RECORDS FOR PROCESSING>
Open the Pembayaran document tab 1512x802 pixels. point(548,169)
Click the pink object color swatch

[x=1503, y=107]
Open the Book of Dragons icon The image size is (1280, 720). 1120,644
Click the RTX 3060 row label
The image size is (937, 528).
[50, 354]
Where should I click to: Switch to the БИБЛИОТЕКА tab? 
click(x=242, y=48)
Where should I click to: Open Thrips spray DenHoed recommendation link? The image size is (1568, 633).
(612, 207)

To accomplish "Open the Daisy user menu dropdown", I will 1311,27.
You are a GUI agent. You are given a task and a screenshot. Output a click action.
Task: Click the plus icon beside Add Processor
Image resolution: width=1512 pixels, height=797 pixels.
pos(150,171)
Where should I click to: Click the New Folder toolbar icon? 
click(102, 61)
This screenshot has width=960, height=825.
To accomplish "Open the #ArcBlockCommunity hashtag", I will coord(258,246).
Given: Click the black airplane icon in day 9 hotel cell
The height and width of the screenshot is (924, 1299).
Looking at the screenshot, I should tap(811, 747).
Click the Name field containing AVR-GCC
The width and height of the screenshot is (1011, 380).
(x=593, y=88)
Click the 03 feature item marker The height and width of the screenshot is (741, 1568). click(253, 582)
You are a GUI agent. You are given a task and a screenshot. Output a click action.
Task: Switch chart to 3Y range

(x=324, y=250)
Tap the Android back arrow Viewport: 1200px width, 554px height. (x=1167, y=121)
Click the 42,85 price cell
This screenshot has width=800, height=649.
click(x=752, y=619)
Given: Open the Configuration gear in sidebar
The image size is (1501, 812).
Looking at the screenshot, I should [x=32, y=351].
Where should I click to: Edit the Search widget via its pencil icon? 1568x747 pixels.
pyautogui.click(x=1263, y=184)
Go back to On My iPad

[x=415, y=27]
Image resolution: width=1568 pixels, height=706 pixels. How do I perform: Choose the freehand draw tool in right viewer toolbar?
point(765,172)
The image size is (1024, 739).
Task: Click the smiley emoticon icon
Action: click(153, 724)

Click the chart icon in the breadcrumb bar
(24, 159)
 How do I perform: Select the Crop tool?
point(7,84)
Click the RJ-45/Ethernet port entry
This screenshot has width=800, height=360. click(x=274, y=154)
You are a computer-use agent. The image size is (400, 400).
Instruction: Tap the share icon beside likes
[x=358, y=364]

AIM>
From the records above, copy out each line that includes the word "height".

TASK RESPONSE>
Image resolution: width=1512 pixels, height=797 pixels.
This screenshot has width=960, height=825.
The height and width of the screenshot is (924, 1299).
The width and height of the screenshot is (1011, 380).
Click the 03 feature item marker The height and width of the screenshot is (741, 1568). click(253, 582)
Tap the Android back arrow Viewport: 1200px width, 554px height. (x=1167, y=121)
This screenshot has width=800, height=649.
Image resolution: width=1568 pixels, height=706 pixels. How do I perform: Choose the freehand draw tool in right viewer toolbar?
This screenshot has width=800, height=360. click(x=274, y=154)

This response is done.